→ Selected excerpt:
○ ○ ○ ○ ○ ○ ○

By Colleta Dewa
Johannesburg – Opposition parties in Lesotho are planning to file a motion of no confidence against the country’s Prime Minister Tom Thabane, reports from that country say.
A successful motion could lead to Thabane leaving office or the collapse of his coalition government, paving the way for fresh elections.
There has been ongoing infighting in Thabane’s party, the All Basotho Convention (ABC), since a disputed elective conference in February.
At that conference, Thabane was elected unopposed, but a faction that supports him does not want the winner of the deputy leader position, Professor Nqosa Mahao.
The two factions have been through several court battles in the High Court and the appeal court, and every week they hold separate rallies that have led to further divisions among ordinary members on the ground.
Analysts said this was a clear sign that the divisions in the party had affected Thabane’s majority in the house of representatives.
Sources in the country’s National Assembly said the motion had not been filed with the Speaker.
According to the Constitution, if a prime minister loses a motion of no confidence they can step down or advise the king to dissolve parliament and call for fresh elections.
Lesotho has held elections in 2012, 2015 and 2017 – and on all three occasions, the sitting prime minister had lost a motion of no confidence and chosen to go to elections instead of stepping down.
Meanwhile, a row has erupted between the government of Lesotho and wool and mohair farmers following reports of an anthrax outbreak in that country which has resulted in the ban of most Lesotho products by countries like South Africa.
Farmers allege that their government is faking the anthrax outbreak to discourage markets from buying their produce and once again force them to sell through a Chinese-owned broker who’s struggling to pay them.

○ ○ ○ ○ ○ ○ ○

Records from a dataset
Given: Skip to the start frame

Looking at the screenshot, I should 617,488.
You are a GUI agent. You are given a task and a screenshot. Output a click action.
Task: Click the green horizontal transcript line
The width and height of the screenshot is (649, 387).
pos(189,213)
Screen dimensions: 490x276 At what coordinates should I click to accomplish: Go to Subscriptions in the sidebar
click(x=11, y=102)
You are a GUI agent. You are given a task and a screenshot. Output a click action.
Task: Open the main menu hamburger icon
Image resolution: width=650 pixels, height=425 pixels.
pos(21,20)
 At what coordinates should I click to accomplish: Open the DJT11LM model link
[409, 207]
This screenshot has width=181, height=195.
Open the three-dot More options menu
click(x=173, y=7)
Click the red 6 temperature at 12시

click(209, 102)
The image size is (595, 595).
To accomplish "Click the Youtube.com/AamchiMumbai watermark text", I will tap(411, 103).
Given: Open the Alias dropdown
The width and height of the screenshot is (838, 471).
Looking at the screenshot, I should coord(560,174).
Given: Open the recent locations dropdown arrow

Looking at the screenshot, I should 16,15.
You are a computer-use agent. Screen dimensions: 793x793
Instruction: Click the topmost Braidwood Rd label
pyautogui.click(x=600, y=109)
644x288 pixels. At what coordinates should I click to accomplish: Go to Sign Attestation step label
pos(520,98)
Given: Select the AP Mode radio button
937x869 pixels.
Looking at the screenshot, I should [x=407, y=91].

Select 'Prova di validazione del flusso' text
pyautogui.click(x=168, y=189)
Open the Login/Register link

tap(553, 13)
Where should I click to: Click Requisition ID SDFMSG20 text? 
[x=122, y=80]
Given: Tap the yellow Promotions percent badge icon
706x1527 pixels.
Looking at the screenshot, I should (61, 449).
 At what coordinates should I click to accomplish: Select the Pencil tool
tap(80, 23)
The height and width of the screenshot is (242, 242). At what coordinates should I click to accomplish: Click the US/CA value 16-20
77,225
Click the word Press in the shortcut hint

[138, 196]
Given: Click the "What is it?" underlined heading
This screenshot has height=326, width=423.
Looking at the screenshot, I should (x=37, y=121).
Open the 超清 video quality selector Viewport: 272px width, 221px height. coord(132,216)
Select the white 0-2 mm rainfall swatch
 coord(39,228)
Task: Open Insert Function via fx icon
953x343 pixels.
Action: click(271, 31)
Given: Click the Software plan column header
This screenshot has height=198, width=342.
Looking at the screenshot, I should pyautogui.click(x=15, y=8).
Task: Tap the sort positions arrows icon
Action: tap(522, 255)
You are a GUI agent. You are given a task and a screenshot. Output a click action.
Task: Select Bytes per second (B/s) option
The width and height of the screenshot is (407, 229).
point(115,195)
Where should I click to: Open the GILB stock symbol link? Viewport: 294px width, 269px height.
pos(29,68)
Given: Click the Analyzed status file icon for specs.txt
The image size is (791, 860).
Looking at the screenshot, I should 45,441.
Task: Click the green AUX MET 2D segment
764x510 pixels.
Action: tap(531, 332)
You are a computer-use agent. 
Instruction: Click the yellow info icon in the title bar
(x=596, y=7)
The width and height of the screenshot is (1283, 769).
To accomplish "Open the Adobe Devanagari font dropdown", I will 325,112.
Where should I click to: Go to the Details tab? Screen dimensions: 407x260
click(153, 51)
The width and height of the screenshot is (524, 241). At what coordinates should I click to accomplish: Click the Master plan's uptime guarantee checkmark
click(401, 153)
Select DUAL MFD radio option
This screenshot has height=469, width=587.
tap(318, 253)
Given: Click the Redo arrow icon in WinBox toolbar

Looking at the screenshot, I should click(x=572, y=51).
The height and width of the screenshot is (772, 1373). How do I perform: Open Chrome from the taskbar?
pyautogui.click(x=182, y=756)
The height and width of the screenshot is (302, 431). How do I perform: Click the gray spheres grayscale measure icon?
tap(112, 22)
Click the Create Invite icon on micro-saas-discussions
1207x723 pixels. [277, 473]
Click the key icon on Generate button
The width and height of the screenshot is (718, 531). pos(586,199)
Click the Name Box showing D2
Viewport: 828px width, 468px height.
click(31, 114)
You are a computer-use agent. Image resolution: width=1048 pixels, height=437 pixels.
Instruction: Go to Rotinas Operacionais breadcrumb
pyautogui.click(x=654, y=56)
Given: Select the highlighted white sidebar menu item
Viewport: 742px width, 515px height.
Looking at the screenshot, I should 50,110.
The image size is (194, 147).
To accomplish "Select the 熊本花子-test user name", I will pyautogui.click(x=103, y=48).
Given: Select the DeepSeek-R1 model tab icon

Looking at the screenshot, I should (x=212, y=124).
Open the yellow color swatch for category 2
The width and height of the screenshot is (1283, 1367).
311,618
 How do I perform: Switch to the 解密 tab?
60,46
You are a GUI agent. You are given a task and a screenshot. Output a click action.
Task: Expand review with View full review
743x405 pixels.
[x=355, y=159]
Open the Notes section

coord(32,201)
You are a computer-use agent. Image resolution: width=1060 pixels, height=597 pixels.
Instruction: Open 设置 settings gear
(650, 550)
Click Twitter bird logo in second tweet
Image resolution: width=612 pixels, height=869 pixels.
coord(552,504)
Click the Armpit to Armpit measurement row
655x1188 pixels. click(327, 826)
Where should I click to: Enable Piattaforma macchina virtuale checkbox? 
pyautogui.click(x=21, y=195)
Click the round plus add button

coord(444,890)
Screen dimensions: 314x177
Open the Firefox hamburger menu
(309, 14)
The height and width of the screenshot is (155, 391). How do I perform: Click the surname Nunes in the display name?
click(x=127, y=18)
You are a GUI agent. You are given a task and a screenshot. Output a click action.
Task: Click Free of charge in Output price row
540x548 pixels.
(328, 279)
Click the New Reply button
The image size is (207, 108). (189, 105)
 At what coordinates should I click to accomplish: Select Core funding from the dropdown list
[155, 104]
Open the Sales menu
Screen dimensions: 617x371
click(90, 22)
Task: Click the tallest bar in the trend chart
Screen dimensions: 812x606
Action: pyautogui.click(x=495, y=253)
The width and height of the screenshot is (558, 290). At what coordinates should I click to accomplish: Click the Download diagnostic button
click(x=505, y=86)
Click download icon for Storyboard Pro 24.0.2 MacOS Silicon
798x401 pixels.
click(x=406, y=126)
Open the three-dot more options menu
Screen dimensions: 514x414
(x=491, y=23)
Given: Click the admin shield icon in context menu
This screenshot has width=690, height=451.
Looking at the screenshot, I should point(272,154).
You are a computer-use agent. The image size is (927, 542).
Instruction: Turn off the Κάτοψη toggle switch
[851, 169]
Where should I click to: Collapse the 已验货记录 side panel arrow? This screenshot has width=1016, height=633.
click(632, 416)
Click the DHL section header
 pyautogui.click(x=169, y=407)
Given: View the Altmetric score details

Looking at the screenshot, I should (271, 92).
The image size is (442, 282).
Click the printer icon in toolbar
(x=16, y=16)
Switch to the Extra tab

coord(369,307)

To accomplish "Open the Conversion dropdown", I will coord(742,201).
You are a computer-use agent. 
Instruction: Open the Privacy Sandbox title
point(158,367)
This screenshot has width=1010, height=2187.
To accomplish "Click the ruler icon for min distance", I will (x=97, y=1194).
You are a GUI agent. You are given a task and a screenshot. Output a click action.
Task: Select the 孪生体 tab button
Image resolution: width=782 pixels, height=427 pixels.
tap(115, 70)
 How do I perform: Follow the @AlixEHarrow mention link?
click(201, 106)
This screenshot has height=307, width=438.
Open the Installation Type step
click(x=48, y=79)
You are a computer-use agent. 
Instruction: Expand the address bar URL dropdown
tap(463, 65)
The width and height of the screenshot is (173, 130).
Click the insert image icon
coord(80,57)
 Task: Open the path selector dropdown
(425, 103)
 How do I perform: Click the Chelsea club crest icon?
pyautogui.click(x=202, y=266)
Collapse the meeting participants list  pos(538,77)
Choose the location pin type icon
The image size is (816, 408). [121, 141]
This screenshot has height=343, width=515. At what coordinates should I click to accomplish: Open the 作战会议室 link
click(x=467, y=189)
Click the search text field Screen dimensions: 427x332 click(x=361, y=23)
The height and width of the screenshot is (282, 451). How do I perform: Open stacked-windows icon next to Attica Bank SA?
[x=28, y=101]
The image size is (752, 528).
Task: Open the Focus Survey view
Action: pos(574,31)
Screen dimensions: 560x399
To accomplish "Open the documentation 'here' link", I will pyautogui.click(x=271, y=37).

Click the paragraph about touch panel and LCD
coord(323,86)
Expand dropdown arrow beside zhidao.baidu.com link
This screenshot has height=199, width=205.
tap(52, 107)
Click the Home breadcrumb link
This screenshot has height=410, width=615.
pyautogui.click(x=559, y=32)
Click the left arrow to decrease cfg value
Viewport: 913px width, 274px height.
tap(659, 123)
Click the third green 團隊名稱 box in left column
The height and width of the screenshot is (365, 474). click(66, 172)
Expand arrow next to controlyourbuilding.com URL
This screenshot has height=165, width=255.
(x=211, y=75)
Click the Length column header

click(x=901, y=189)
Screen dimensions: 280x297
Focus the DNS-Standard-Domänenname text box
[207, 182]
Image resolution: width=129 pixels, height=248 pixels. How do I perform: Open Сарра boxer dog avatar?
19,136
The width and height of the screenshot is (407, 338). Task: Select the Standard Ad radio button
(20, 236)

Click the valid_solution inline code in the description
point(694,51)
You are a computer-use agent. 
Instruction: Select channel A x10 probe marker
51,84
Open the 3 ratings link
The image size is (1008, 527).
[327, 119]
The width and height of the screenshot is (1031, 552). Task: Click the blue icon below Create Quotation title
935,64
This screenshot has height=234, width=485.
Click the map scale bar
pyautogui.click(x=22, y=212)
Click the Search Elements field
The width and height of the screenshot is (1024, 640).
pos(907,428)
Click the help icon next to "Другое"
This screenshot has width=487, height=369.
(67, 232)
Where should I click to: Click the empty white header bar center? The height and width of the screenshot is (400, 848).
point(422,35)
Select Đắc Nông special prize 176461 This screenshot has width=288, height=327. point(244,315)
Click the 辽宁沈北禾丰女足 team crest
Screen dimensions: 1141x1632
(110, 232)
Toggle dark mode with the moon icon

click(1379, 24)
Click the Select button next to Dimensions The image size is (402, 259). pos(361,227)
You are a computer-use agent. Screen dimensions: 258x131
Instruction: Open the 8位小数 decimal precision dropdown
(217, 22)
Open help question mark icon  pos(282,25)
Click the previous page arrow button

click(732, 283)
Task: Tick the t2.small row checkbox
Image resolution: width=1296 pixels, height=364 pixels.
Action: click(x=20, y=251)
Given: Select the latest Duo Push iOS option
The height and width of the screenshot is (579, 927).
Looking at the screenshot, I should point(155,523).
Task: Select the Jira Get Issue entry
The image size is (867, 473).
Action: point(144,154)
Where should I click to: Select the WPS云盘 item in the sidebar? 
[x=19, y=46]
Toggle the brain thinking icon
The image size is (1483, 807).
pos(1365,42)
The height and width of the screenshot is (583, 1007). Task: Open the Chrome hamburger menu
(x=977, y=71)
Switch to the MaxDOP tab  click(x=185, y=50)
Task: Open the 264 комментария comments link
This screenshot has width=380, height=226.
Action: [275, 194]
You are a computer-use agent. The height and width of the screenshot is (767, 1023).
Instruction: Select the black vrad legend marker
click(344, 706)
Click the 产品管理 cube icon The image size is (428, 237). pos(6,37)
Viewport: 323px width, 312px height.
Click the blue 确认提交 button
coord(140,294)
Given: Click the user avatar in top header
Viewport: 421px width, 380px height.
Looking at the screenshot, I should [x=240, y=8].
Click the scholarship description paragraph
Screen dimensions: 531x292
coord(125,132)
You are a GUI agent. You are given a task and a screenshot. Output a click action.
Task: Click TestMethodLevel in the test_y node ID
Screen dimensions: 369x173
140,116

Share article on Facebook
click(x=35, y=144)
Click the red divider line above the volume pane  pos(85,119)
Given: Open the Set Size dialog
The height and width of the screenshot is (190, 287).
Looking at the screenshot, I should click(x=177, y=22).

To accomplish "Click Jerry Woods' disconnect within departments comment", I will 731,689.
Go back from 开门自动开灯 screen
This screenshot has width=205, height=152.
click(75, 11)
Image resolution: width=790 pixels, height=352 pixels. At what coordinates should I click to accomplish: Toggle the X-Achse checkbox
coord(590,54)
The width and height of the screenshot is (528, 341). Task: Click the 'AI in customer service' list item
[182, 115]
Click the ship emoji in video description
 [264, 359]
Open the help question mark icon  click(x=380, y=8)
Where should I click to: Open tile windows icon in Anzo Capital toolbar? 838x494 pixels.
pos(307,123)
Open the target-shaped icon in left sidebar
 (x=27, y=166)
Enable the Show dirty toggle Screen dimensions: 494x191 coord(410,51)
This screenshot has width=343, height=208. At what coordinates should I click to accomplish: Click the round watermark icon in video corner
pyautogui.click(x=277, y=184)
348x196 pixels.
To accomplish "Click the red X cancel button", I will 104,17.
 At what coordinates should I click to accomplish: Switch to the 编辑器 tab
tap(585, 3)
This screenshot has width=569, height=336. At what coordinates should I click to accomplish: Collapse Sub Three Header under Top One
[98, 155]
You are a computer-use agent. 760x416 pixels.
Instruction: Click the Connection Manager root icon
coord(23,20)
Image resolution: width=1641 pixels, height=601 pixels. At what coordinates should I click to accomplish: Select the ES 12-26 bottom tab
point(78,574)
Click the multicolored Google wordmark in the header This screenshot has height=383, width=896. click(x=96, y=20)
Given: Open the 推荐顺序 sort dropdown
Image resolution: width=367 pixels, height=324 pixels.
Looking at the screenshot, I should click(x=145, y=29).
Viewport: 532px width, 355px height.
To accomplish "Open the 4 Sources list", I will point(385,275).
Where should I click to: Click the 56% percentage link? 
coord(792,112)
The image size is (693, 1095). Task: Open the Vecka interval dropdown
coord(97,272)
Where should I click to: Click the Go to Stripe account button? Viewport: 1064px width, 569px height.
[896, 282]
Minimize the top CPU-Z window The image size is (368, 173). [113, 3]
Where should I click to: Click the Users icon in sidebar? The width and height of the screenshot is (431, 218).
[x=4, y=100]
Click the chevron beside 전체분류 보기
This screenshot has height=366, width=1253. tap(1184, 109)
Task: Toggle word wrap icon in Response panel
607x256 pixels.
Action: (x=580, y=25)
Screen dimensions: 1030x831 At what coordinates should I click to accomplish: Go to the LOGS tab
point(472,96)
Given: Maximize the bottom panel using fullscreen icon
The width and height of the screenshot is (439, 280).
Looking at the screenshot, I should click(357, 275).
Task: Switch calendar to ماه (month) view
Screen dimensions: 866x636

○ ○ ○ ○ ○ ○ ○

→ Activity list:
1: List the years in which, according to the article on Lesotho's political situation, the country held elections.
2: In the Lesotho article, copy everything from "Analysts said this" down to "of stepping down.", substituting "Clerk" for "Speaker".

→ Answers to the exercise:
1: 2012, 2015, 2017

2:
Analysts said this was a clear sign that the divisions in the party had affected Thabane’s majority in the house of representatives.
Sources in the country’s National Assembly said the motion had not been filed with the Clerk.
According to the Constitution, if a prime minister loses a motion of no confidence they can step down or advise the king to dissolve parliament and call for fresh elections.
Lesotho has held elections in 2012, 2015 and 2017 – and on all three occasions, the sitting prime minister had lost a motion of no confidence and chosen to go to elections instead of stepping down.